To make vendored code practical at scale, we index first-party + vendored sources into Typesense and query them fast during refactors and trim work.

This follows the same high-level pattern as opensrc:

  • keep a local source inventory (.vendor/typesense/sources.json),
  • keep local source materialized (already done by vendor hydrate/inhouse),
  • index/search against local code state, not remote assumptions.

Flow entrypoints:

f vendor-typesense-setup   # one-time if Typesense is not installed locally
f vendor-typesense-up
f vendor-code-index
f vendor-code-search "Router"
f vendor-code-search "serde" --scope vendor --crate axum
f vendor-code-search-sources "ratatui"

Script used by tasks:

python3 ./scripts/vendor/typesense_code_index.py --help

Design goals:

  • search by vendored crate boundary (--crate <name>),
  • search by ownership boundary (--scope vendor|firstparty),
  • keep source provenance in inventory (version, checksum, history_head),
  • make trim/upstream update work faster by removing "where is this code?" overhead.

Reference:

  • docs/vendor-code-intelligence.md for architecture, commands, and operating loop.

CI Contract

CI must hydrate vendored source from vendor.lock.toml before Cargo build:

scripts/vendor/vendor-repo.sh hydrate

Any CI build skipping hydrate can fail with missing lib/vendor/* path deps.

Optimization Strategy (Compile-Time Focus)

For each vendored crate:

  1. inspect real usage in flow (APIs/types called),
  2. remove optional features not used,
  3. delete convenience-only dependencies,
  4. remove proc-macro convenience layers where reasonable,
  5. reduce duplicate major versions where possible,
  6. keep trim hooks deterministic and replayable.

Use:

scripts/vendor/offenders.sh
cargo tree -d

to rank impact and watch duplicate-version pressure.

Operational tooling for this loop:

  • f vendor-rough-audit
  • f vendor-offenders
  • f vendor-bench-iter -- --mode incremental --samples 3
  • f vendor-optimize-loop

Reference:

  • docs/vendor-optimization-loop.md

Commit Policy

  • In flow: commit only lock/manifest/patch/docs/script changes.
  • In flow-vendor: commit source churn.
  • Push flow-vendor first, then push flow pin updates.
  • Prefer one crate per commit for auditability.

Recovery Playbook

Inspect state:

scripts/vendor/vendor-repo.sh status

Re-hydrate local materialization from pinned commit:

scripts/vendor/vendor-repo.sh hydrate

Re-pin to known commit:

scripts/vendor/vendor-repo.sh pin <commit>

FAQ

Are we replacing Cargo?

No.
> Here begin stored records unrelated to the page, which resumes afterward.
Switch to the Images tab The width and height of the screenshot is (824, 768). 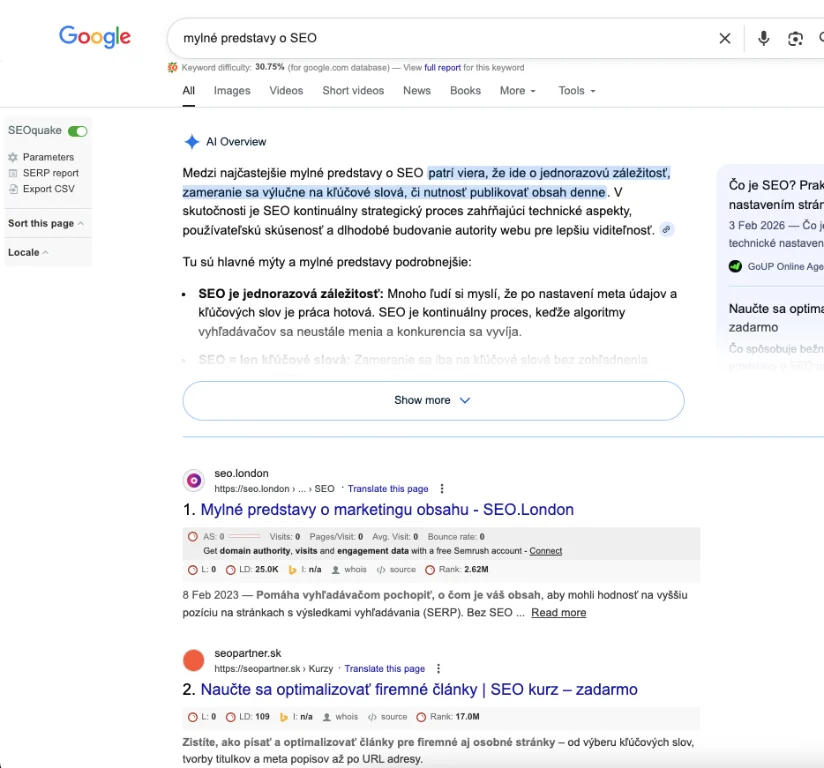coord(232,91)
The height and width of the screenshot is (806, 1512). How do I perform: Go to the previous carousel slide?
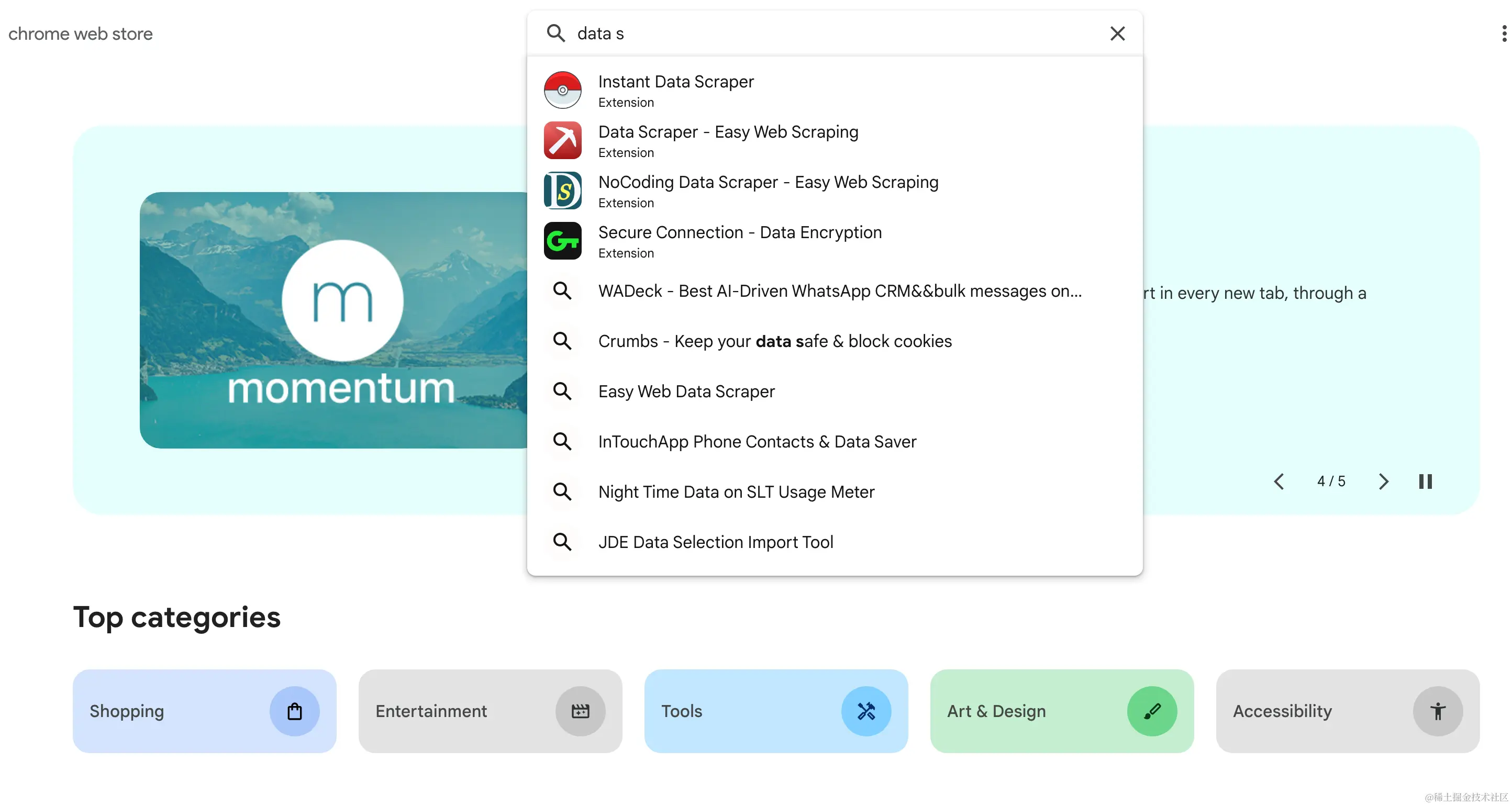tap(1279, 481)
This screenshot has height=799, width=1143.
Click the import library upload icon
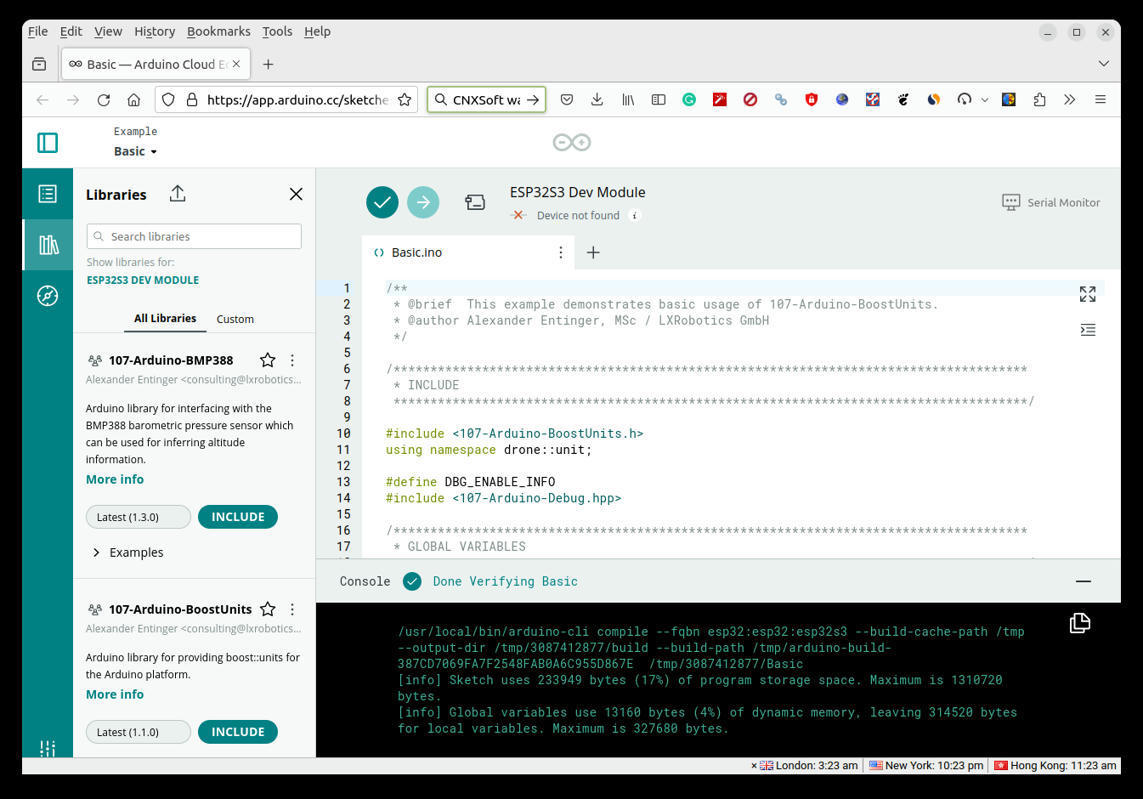click(x=177, y=193)
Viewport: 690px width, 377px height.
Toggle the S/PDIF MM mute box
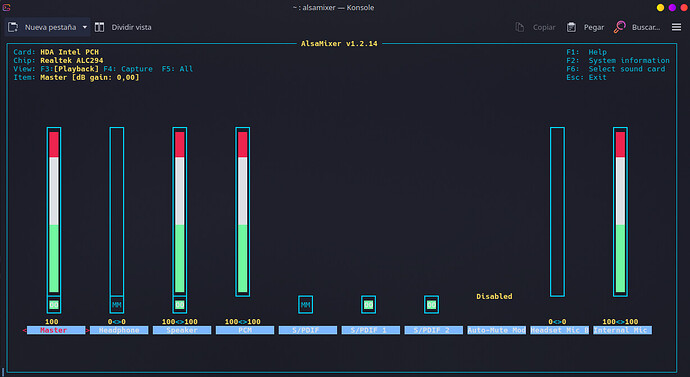305,304
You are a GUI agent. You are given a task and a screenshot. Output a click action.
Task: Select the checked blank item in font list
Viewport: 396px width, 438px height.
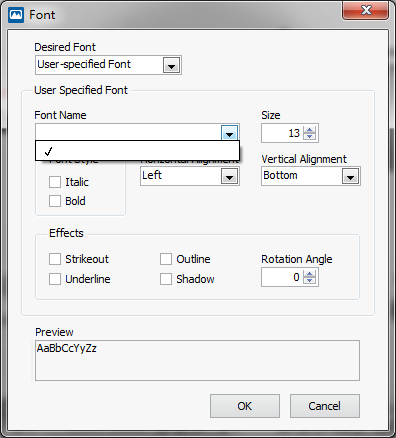click(137, 151)
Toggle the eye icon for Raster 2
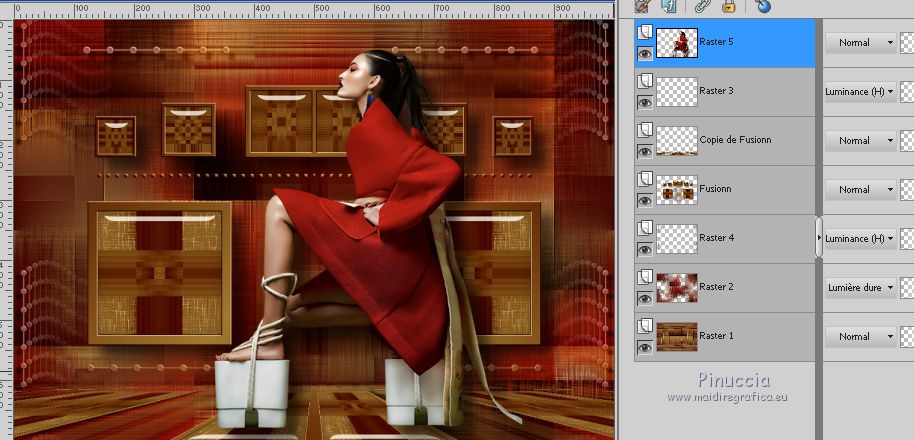This screenshot has width=914, height=440. [x=645, y=298]
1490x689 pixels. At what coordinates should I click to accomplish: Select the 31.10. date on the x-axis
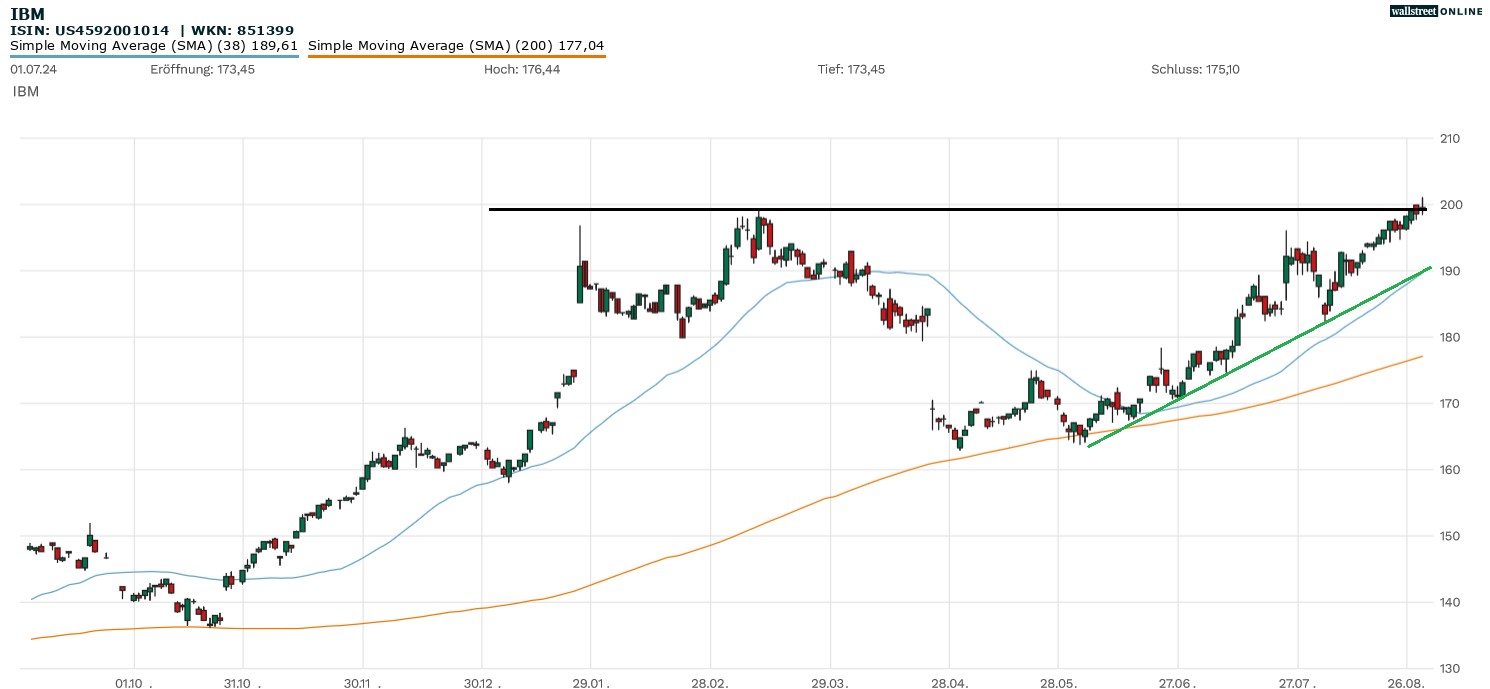[241, 682]
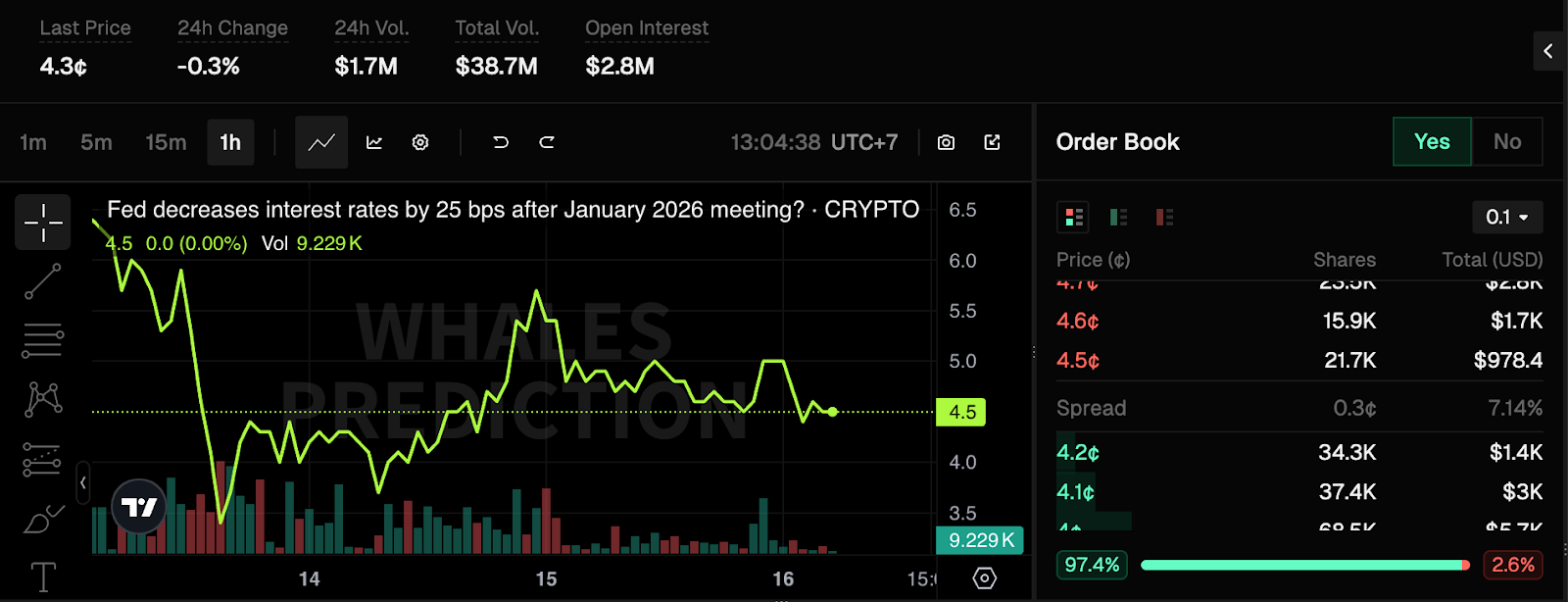
Task: Switch to the 15m timeframe
Action: click(166, 142)

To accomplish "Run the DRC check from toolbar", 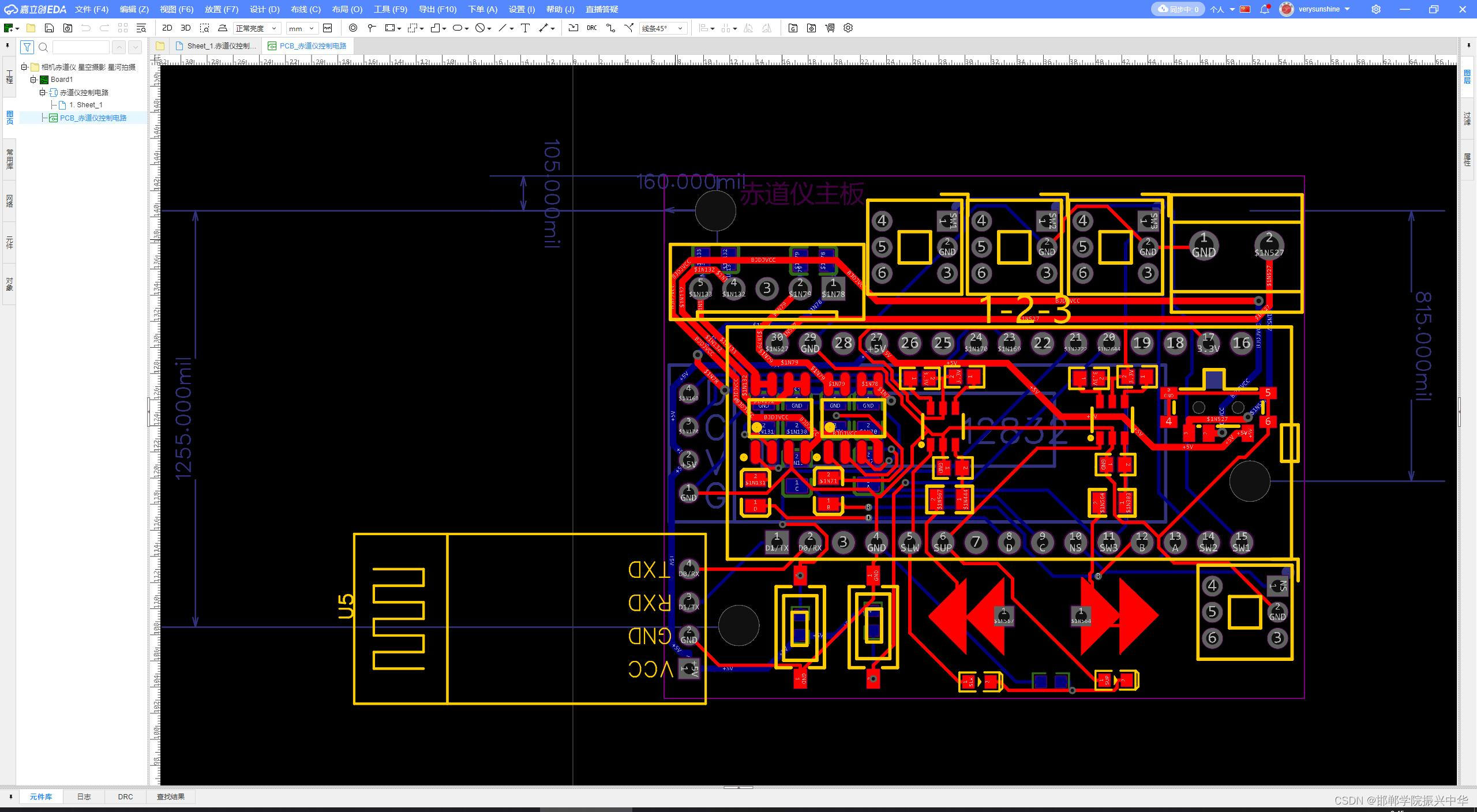I will click(x=591, y=28).

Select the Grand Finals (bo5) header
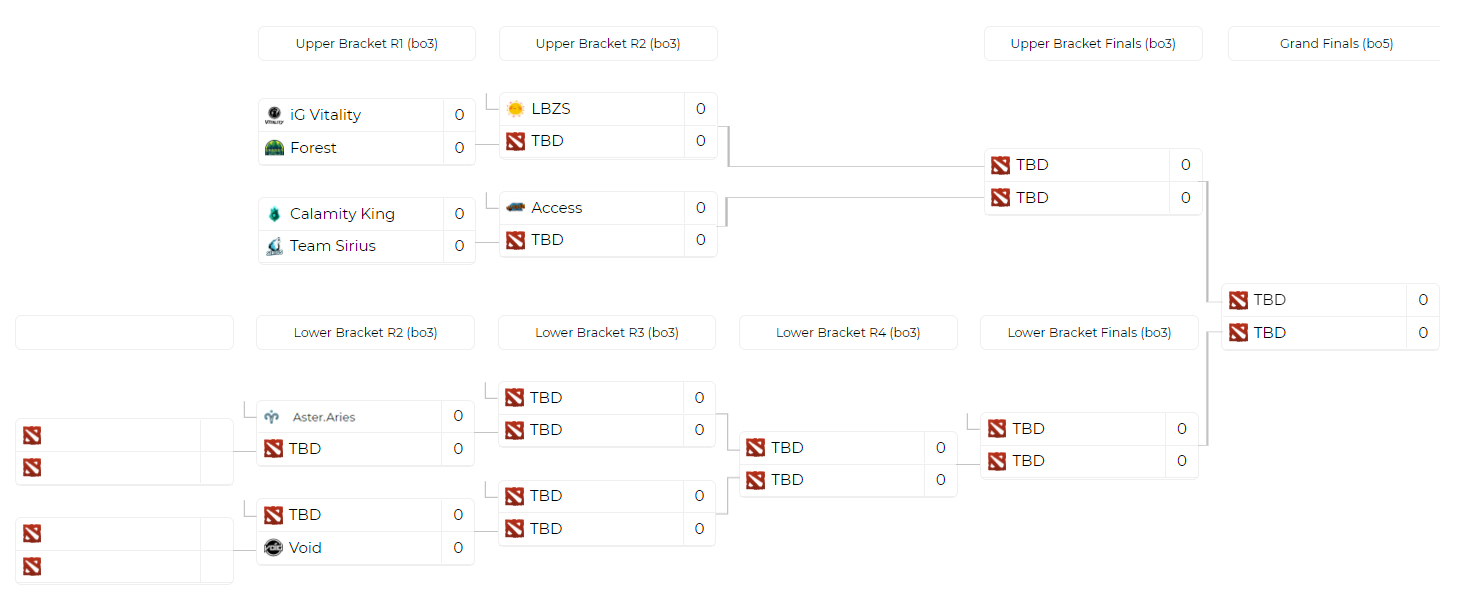tap(1335, 44)
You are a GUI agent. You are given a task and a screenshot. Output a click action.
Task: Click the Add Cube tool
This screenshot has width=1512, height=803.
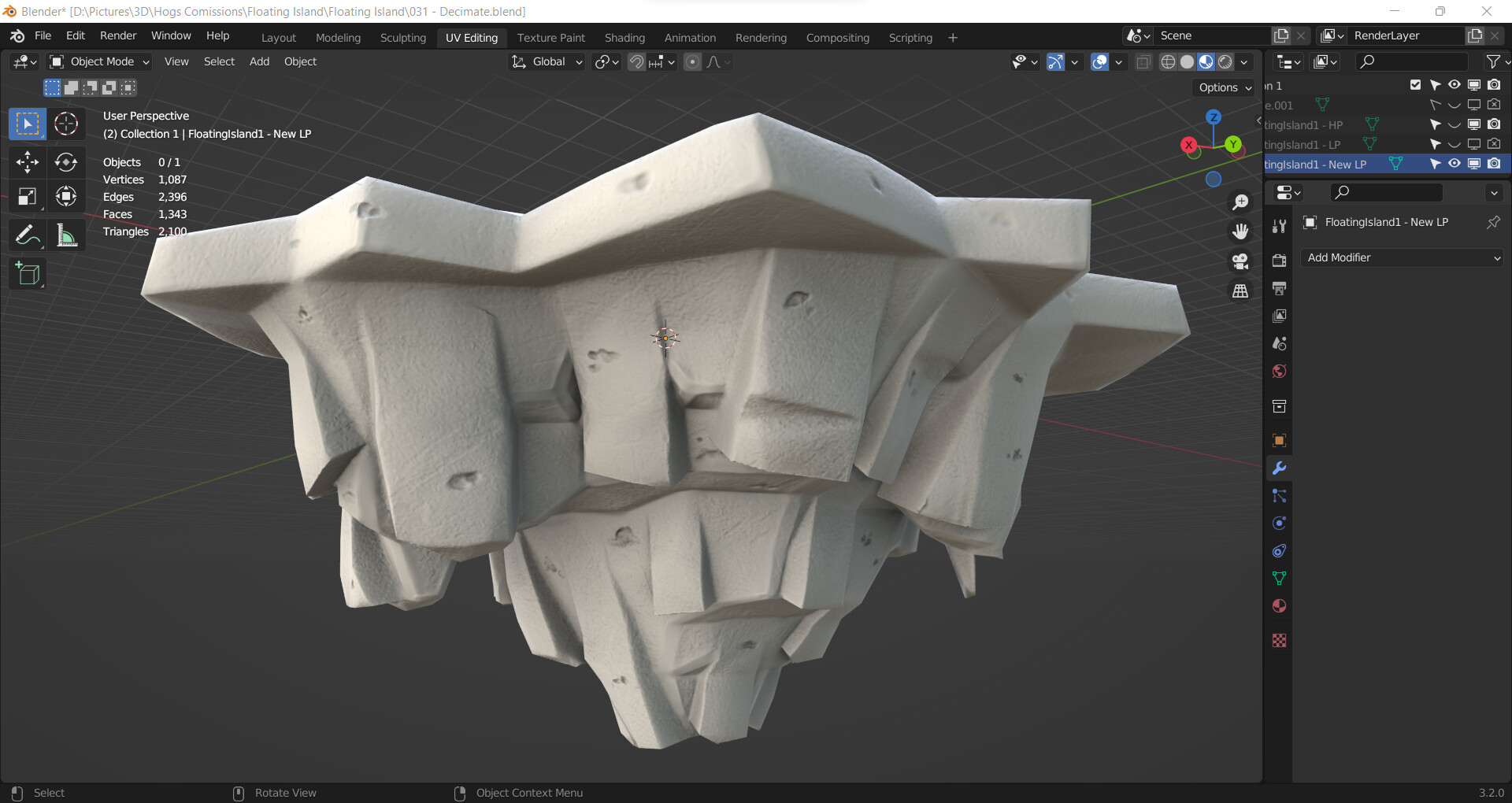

Cargo remains central. Vendoring is an ownership layer on top.

Why separate repo for vendored source?

To keep main repo history focused on product changes while retaining full dependency source control.

Can we still pull upstream changes quickly?

Yes. check-upstream + sync-* + locked import flow is designed for repeatable upstream ingestion.